Answer: yes, it is. This aside, the design of the cover and the intro video look promising (except for that vaguely Sanskrit looking font, that’s just stupid), so whats it about?

 

“From these concepts I will provide strategies, heuristics and architectural plans to create a new generation of Artificial Intelligence. A conceptualisation of Artificial Consciousness and a blueprint for an Artificial Webmind. …

This is the abstraction of the dissecting knife of the intellect and the great integrator of cliques allowing to spawn a plethora of novel and inventive solutions which are screened and pruned to generate an apotheosis of ever increasing complexity.”

 

I am a pretty smart guy, PhD and everything, and I don’t understand this. It sounds like tech jargon mixed with New Age gibberish. However, the book is completely written and a publisher is already in line, so what’s the money even for?

 

“In order to be able to make this book a success I need to launch a serious marketing campaign. This is a costly process. In total I will be needing at least 2500 Euros for a very simple campaign carried out by John Hunt Publishing.”

 

Running marketing campaigns is actually one of the core functions of publishers. If your publisher demands that you fork over some money in advance for them doing their job, then they are not really a publisher. They’re a vanity press. Why should I even buy this?

 

“And as a bonus I will provide you with tools. Tools to organise your thoughts, tools to solve any kind of problem, tools to navigate through the wild waves of our emotions.”

 

If he has tools at for sovling any problem, how come he needs €2500 of other people’s money while working as a patent examiner at the European Patent Office, one of the highest paying employments out there?

Salary@EPO

It looks like he’s going to reach the minimum funding goal after all, so what do I know. Maybe he really is on to something.

 


How to spot a seriously bad project:

  • The project image is a blurry US flag photographed at a weird angle. No video, of course. Check.
  • The creator brings up vague implications that the USA (arguably the most prosperous and priviledged nation of the world) somehow is on the decline.
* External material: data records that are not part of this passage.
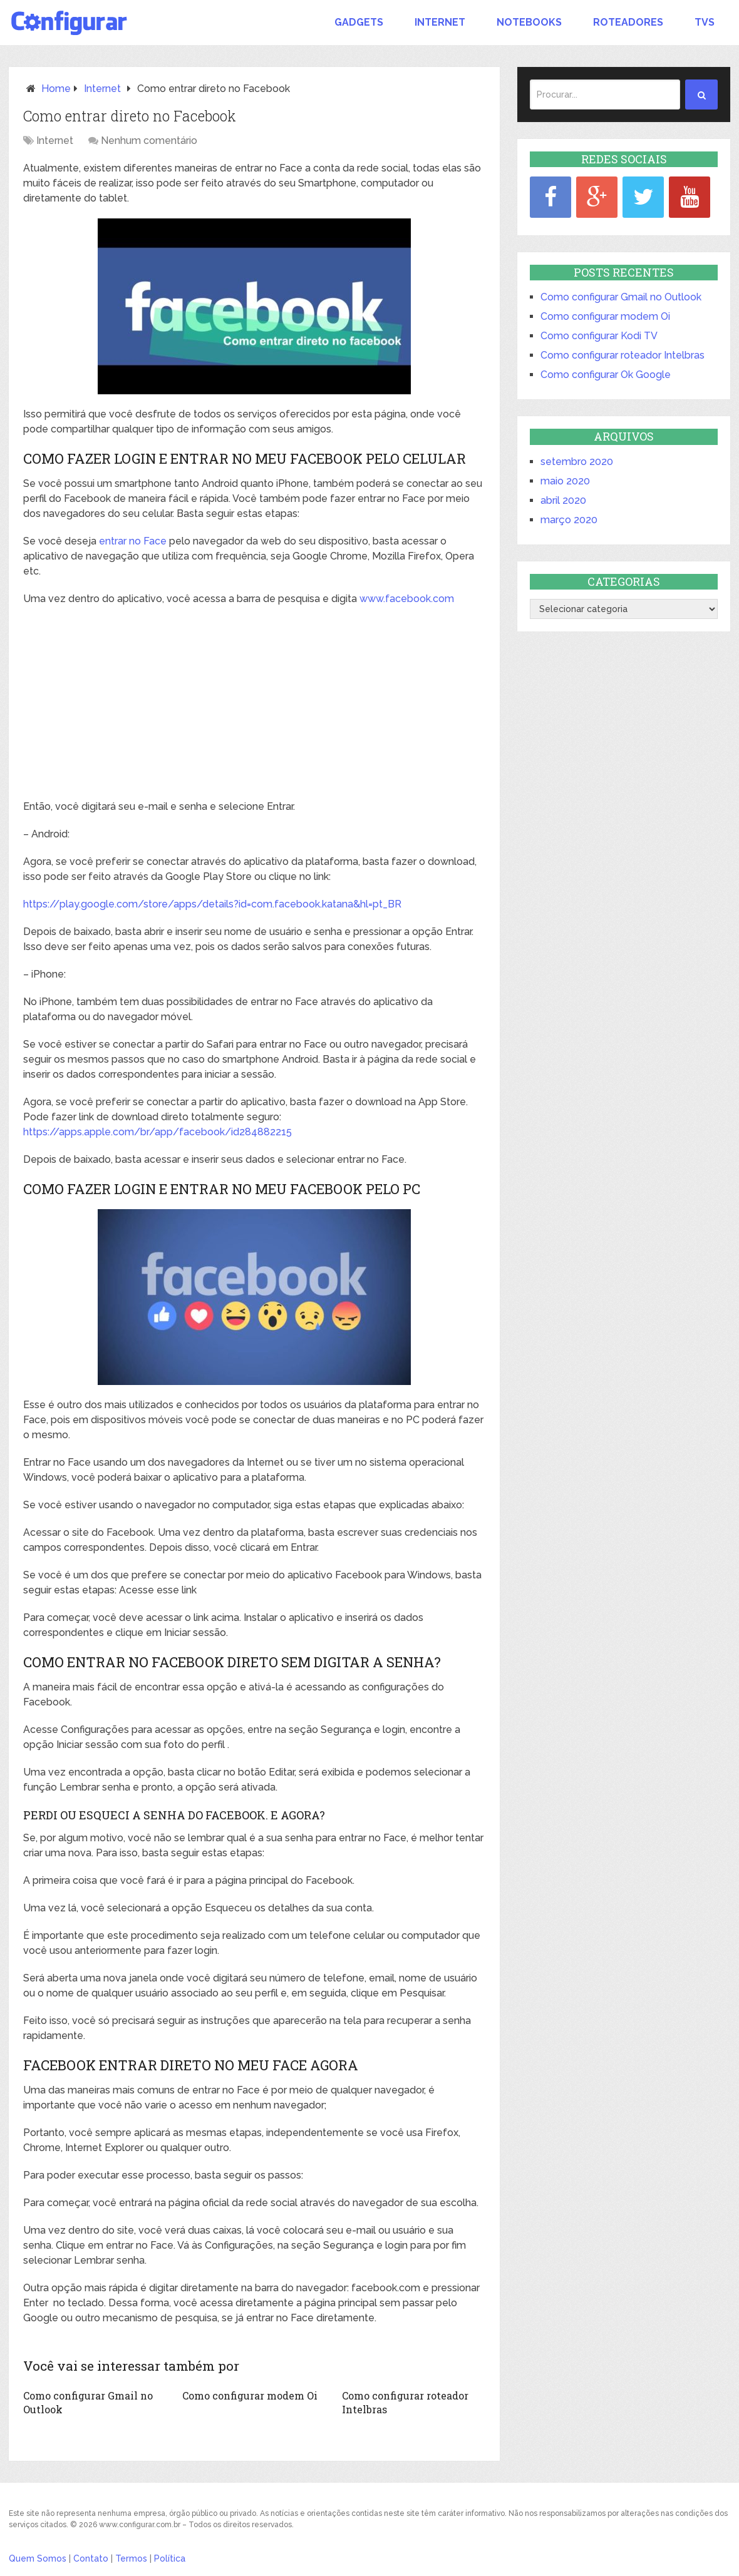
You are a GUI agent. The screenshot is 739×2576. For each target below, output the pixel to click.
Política (169, 2558)
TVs (705, 22)
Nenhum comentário (149, 140)
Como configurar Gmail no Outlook (620, 297)
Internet (440, 22)
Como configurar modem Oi (250, 2395)
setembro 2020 (576, 462)
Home (56, 89)
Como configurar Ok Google (605, 375)
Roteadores (628, 22)
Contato (90, 2558)
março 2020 (568, 520)
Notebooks (529, 22)
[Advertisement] (254, 706)
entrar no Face (133, 541)
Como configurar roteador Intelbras (622, 355)
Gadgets (358, 22)
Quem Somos (37, 2558)
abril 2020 (563, 500)
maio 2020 (565, 481)
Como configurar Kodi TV (599, 336)
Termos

Check again.
  • The project description contains zero information on what the problem might be and what solution will be proposed in the book. Check number three.

If the creator would actually reach his goal and write the book, I would expect lots of borderline racist conspiracy theories. Luckily, because of everything right about the internet, he won’t get any money.

 

“It will focus on facts and study moreso than just my opinion. …  I won’t lean any way or the other, except the proper way.”

 

Glad to hear that you settled all controversies.

 

 

Maybe not all the rewards make sense…

 

I wasn’t going to cover projects that were already closed by the time this goes online, but I wanted to end with something that looks well-made but is intirely bullshit from top to bottom. Luckily, the creators tried the exact same thing before, and everything has already been written by someone else (read it here).

 

Conclusion

Kickstarter may not be a reliable source for good books to read, but it does give a pretty dependable supply of bad projects to laugh at, bullshit projects to fuel your righteous anger and sometimes even great projects to back (and then cross your fingers that the creators can follow through). If you read this a month in, alls projects presented here will be closed (successfully or not) and other will be open, offering new chances to read new different and wild content. Go explore!